I have to know, for those that have been dealing with a special needs child longer than me, does the grief ever go away? Or does it follow in some form or another as life’s milestones continue to pass by differently than you expected [before diagnosis]?
This week has been excruciating. I have no idea why, but Emma’s behavior has suddenly spiraled down into the pits of despair. The last four days have been filled with anger and tears beyond belief. She’s having these horrible meltdowns that turn into absolute insanity as she hits herself, slaps her face, pulls her hair, and bangs her head while screaming like she’s on fire. They last for a looooong time, and happen multiple times a day. That makes the horrible angry screaming fits seem like good behavior, and the times like now [happily watching sesame street as she plays with a straw] seem positively ANGELIC.
The last 20 minutes of the ride home today were filled with that. She wanted the Elmo movie on. I HAD it on. She melted down, and under the screams I just had to listen to the sound of her slapping herself in the face and banging her head back on the car seat. ??? I tell you what, it’s torture. The last month has been mother abuse, but she’s only 2, and I wouldn’t press charges anyway. But damn. I’m reaching a point where I feel like I’m stuck living in a nightmare.
The doctor on Monday said she probably has vocal cord damage [scar tissue? Polyps or something] from screaming and yelling/crying so much, so loud, for so long. Talk about breaking my heart. While we were there, we heard other kids throwing horrible fits in the other examination rooms; they sounded just like Emma. Except, they were 8 or 9 or 10 years old. It was overly sobering. I try to be positive and think that things will improve for us – maybe these things are all just a phase. But to be completely honest, the future is so vastly unknown that it’s absolutely terrifying.
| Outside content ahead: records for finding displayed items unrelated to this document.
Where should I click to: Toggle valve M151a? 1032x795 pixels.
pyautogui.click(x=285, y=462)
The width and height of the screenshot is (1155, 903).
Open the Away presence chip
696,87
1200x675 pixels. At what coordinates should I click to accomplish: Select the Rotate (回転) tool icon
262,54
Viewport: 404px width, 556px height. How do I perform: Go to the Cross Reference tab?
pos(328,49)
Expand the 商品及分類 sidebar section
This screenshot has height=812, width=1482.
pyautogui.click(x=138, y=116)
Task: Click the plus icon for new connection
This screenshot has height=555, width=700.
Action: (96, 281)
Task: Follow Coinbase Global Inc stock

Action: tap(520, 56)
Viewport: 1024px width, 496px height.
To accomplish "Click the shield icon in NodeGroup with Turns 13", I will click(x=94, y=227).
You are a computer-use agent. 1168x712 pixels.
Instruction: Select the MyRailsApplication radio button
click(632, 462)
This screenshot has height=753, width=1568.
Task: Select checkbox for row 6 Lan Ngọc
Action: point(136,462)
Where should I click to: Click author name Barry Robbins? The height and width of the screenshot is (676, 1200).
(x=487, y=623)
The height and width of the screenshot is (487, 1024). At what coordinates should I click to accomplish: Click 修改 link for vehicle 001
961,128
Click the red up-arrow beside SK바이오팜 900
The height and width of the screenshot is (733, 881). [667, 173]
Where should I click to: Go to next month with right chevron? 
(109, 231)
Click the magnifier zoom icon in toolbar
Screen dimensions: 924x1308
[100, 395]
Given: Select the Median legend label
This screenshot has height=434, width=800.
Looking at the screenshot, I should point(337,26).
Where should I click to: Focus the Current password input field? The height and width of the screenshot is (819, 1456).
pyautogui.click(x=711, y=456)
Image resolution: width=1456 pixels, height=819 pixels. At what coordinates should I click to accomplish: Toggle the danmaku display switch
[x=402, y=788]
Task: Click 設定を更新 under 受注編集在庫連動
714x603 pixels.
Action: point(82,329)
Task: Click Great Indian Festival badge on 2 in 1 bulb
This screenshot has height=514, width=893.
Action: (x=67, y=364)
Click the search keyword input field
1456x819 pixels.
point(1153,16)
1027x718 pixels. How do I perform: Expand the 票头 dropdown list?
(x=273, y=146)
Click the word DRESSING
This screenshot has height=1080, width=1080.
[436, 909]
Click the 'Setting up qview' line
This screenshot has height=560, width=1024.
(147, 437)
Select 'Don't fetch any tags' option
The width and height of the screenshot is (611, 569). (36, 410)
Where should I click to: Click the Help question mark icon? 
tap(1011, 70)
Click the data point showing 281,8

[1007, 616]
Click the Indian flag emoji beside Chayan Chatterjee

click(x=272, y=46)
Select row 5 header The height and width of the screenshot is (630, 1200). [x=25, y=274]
The doctor also told us to try melatonin before bedtime. I guess that it has extraordinarily positive effects on children with an ASD. We bought some on our way home from Denver. I was SOOOO excited to try it! Last night was her first night, and it didn’t work. She still woke up twice. I know that may not seem like a big deal – but I was disappointed anyway. I’m very ready to begin sleeping through the night.
Today Emma even threw her fits during therapy, which has never happened before. She loves J & J so much that sessions are usually great, despite how bad of a day she’s having.
I’m also broke, heading into finals week, and had my last painting class today – none of which help with my feelings of discouragement.